East of Portland the Columbia River Gorge cuts through the snowy peaks of the Cascades for 75 miles, an important corridor between east and west for thousands of years. Scoured into a wide U-shape by huge Ice Age-era floods, the gorge is a nationally protected scenic area (fs.usda.gov/crgnsa), where waterfalls tumble down sheer cliffs, and fir and maple trees turn fabulous shades of gold and red in the autumn.
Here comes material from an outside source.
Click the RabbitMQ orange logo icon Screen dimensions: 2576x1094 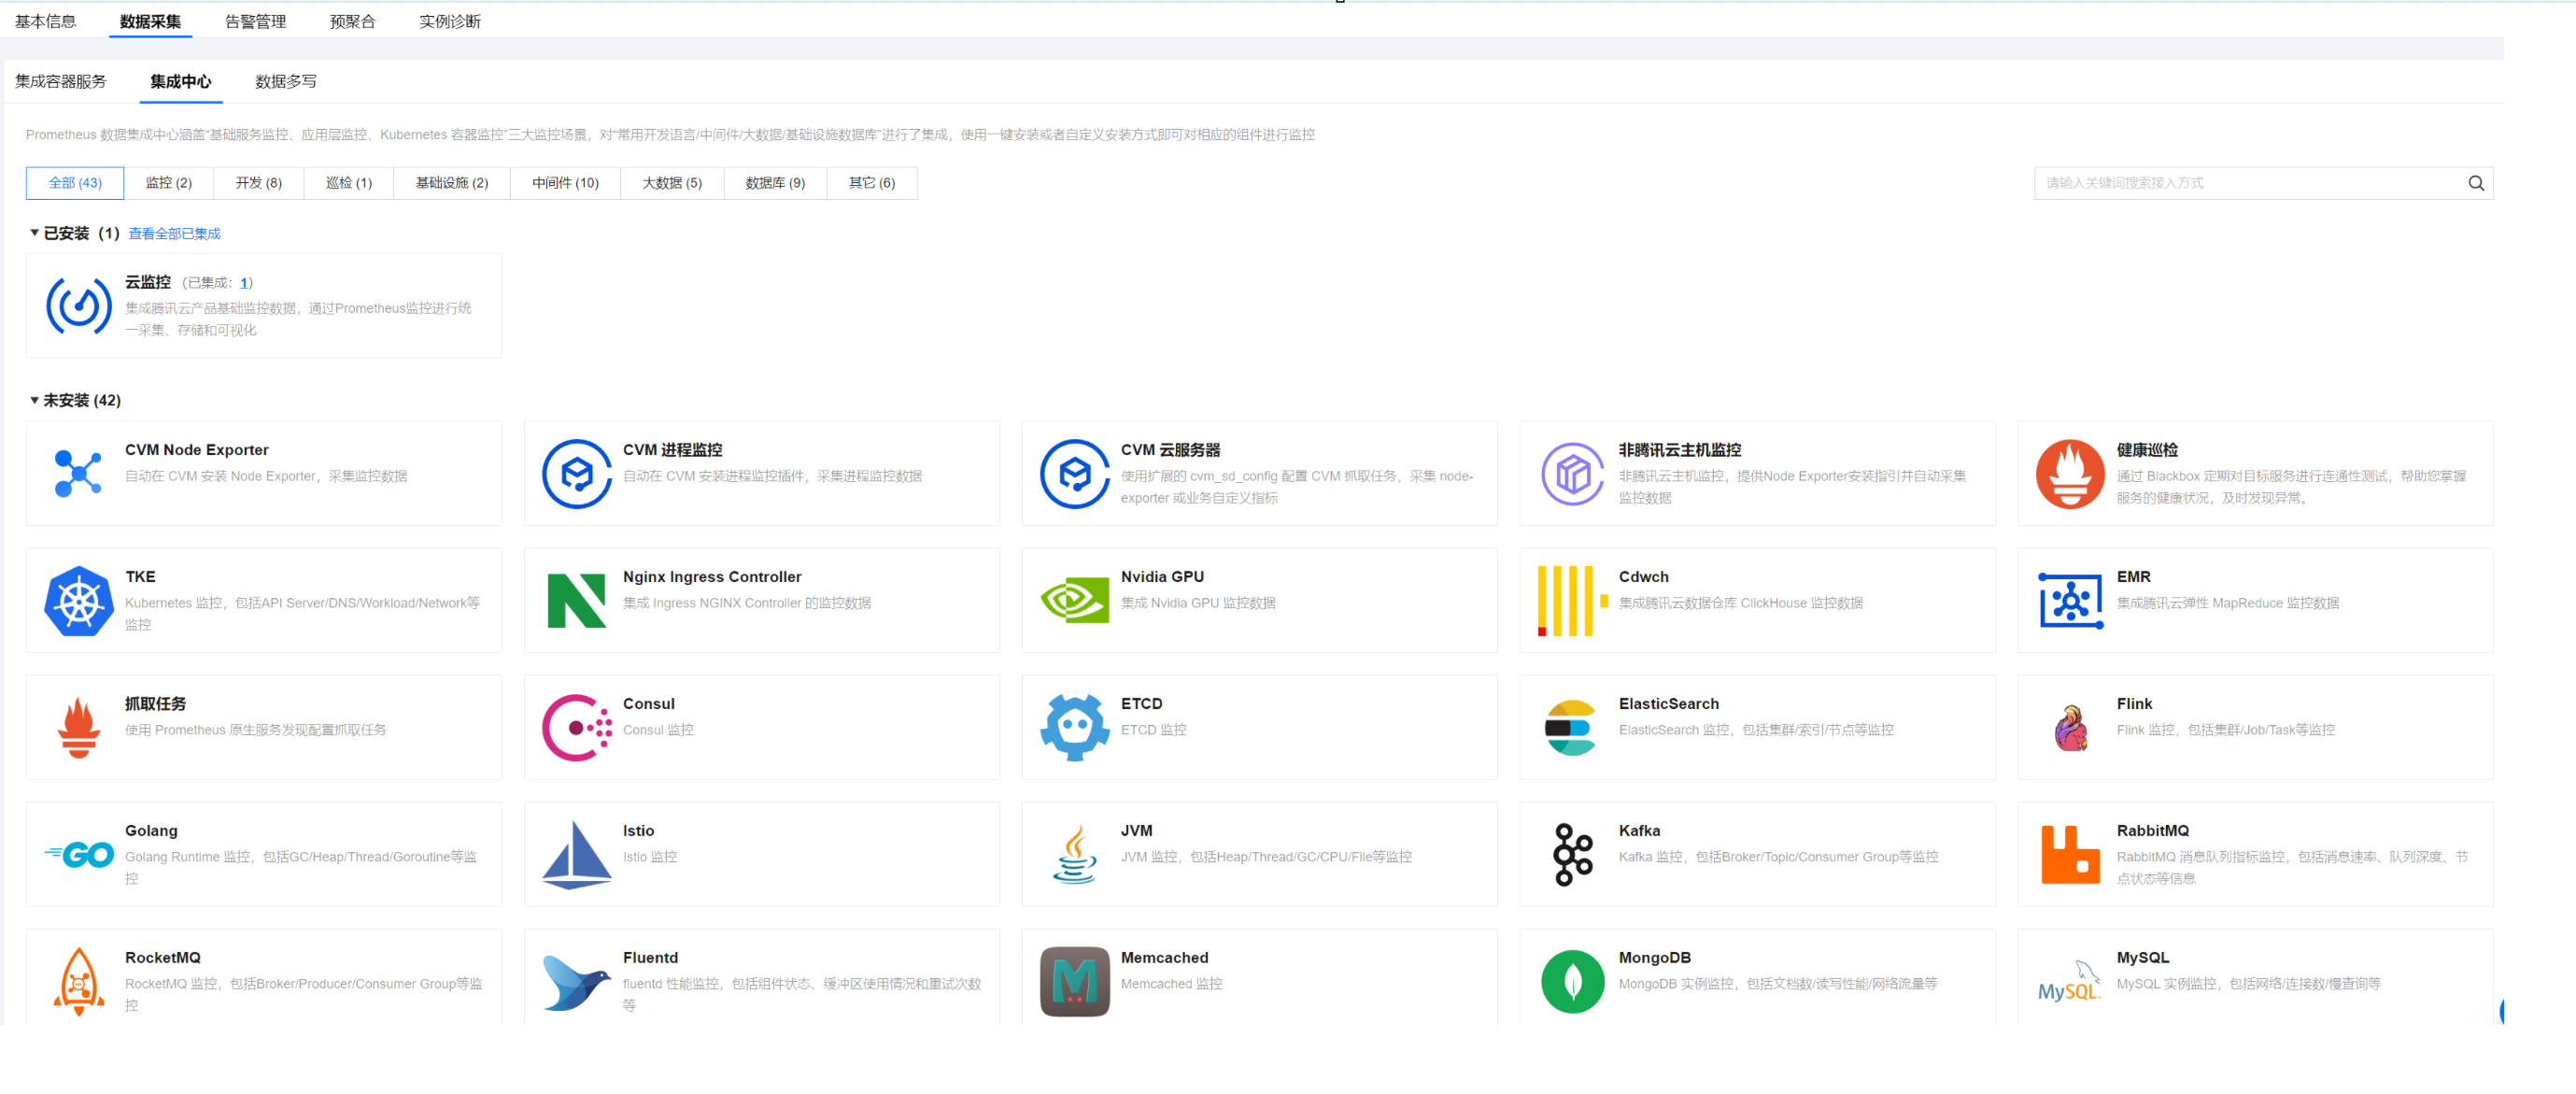2069,854
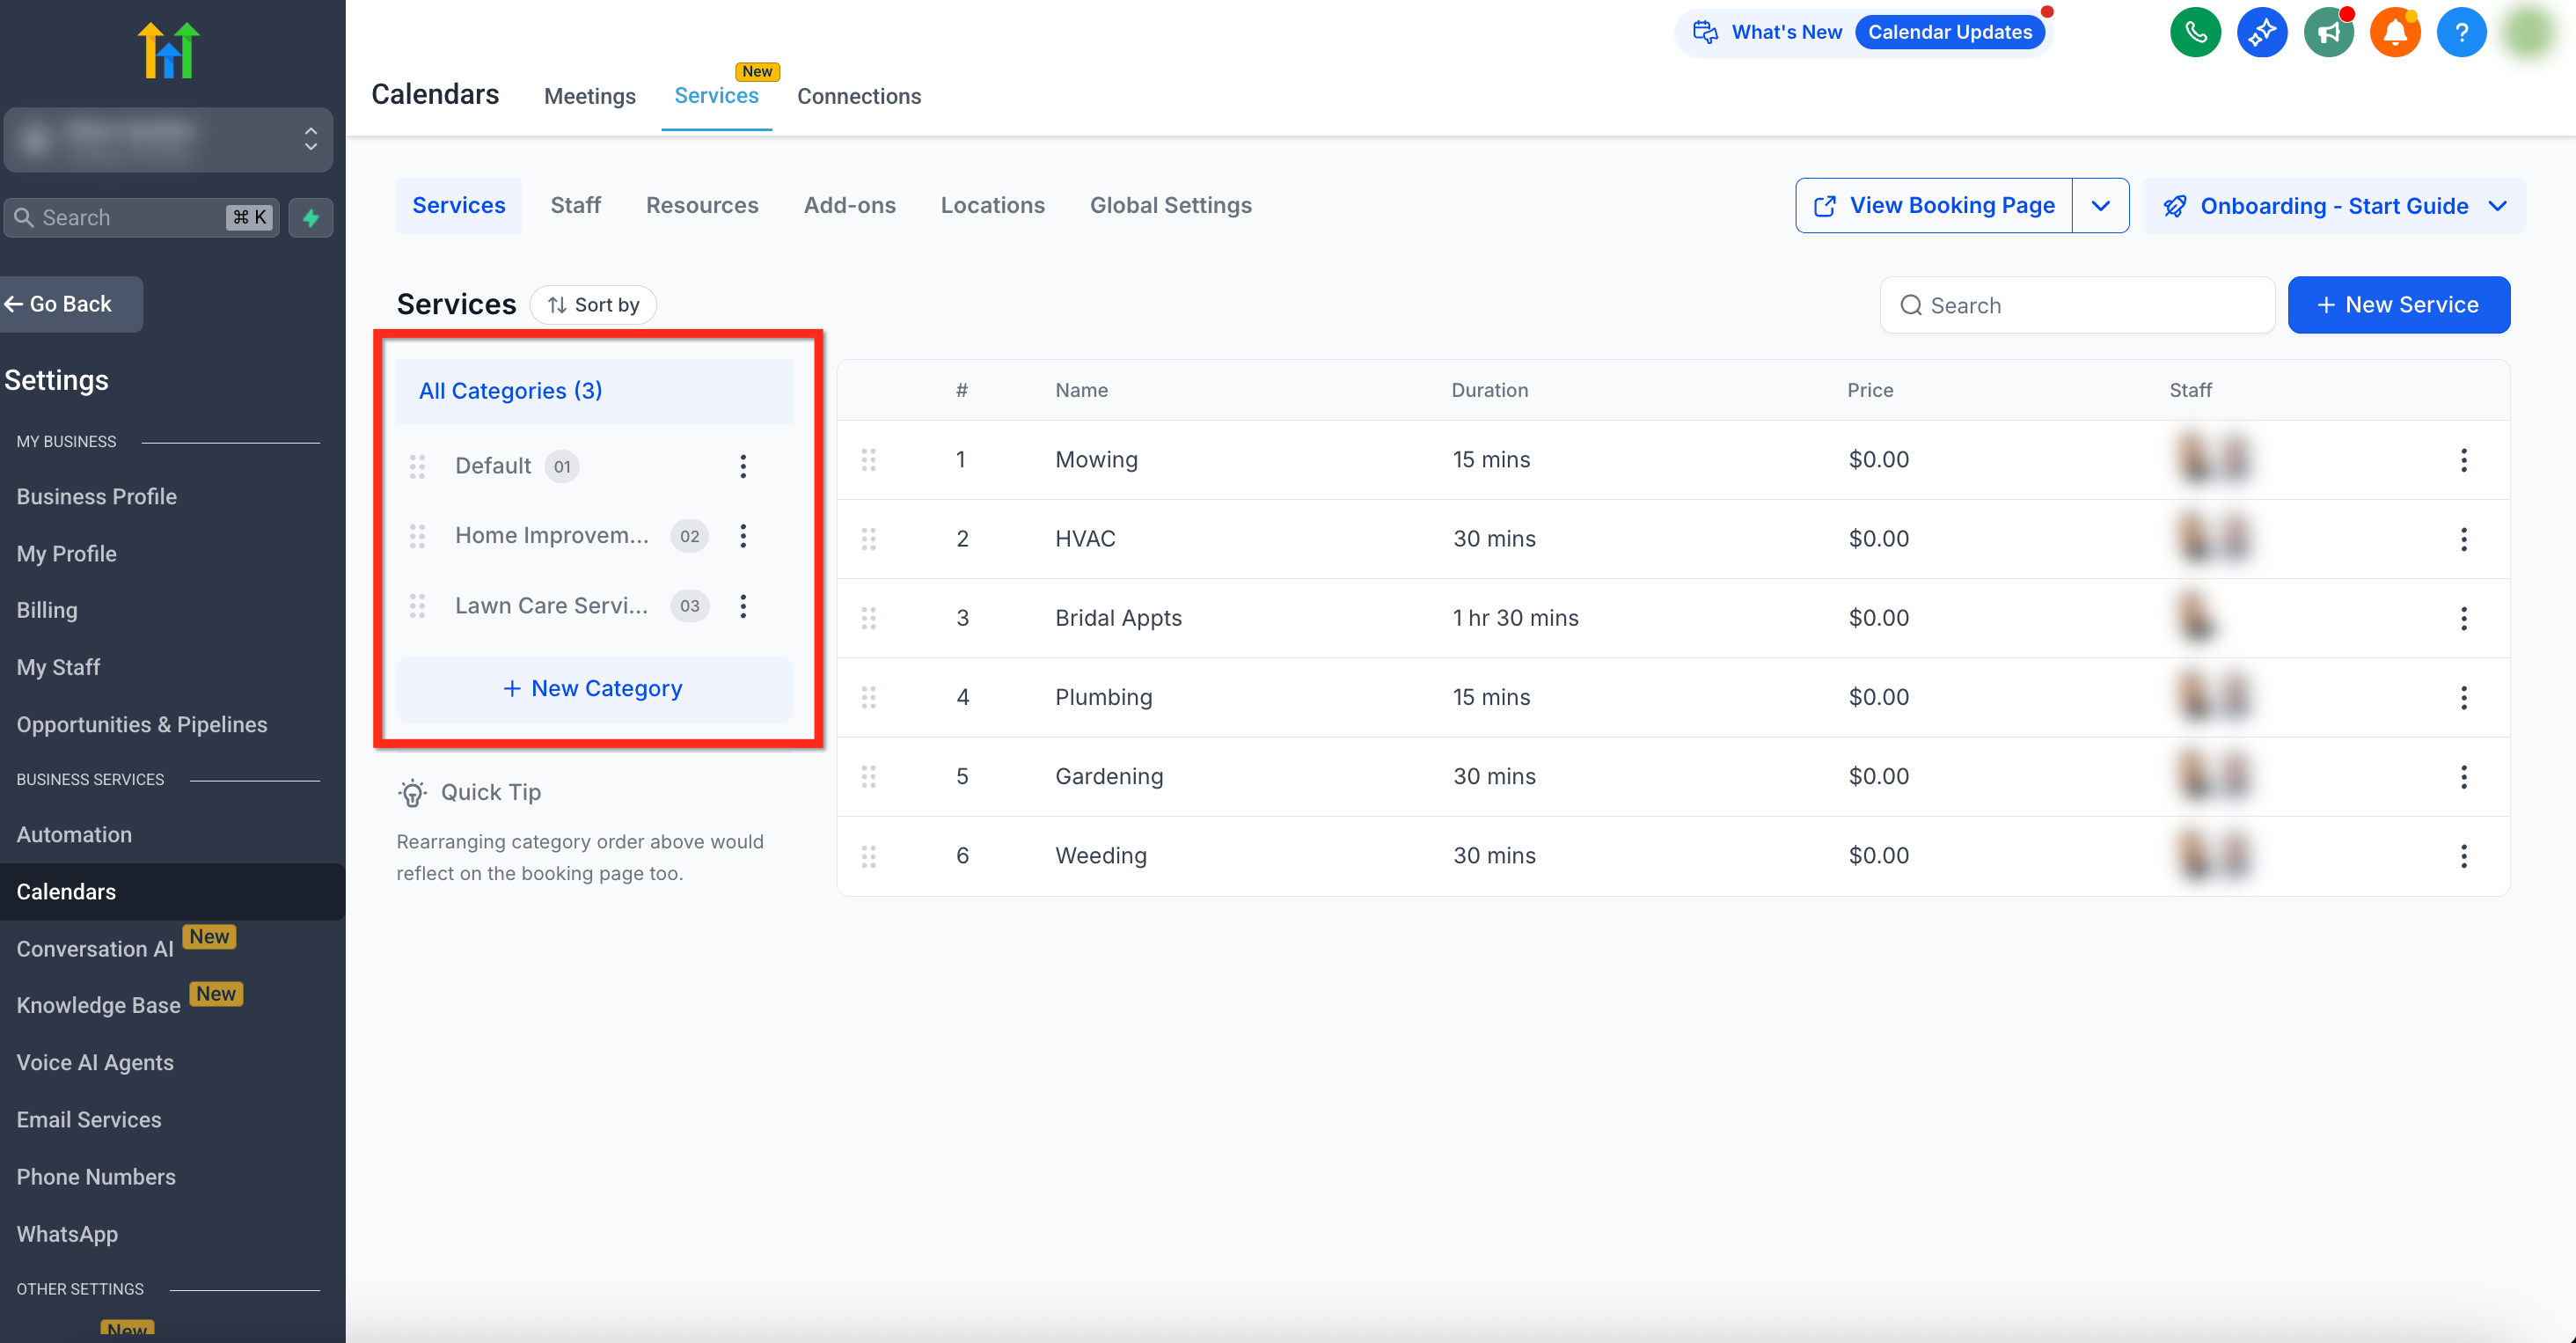This screenshot has width=2576, height=1343.
Task: Expand View Booking Page dropdown arrow
Action: tap(2100, 205)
Dominating the horizon south of the Columbia River and the town of Hood River, Mount Hood (11,240ft) is a mesmerizing dormant volcano and the tallest peak in Oregon, sprinkled with eleven active glaciers. The Mount Hood Scenic Loop – a combination of highways 35 and 26 – links the mountain and the Columbia Gorge while passing numerous orchards along the way, which in the spring and summer offer great opportunities to sample fresh fruit, juice and desserts (see hoodriverfruitloop.com). One of the other joys of the area is to explore the mountain via trails radiating out from its slopes, most of them protected within the Mount Hood National Forest; ranger centres can supply more information. Note that there are no trails to the summit of Mount Hood; only experienced mountaineers should tackle the technical climb to the top (free permits required).
Near the intersection of highways 35 and 26, a turnoff leads to the grand, New Deal-era Timberline Lodge, which Stephen King fans might recognize as the exterior set for the hotel in Stanley Kubrick’s The Shining.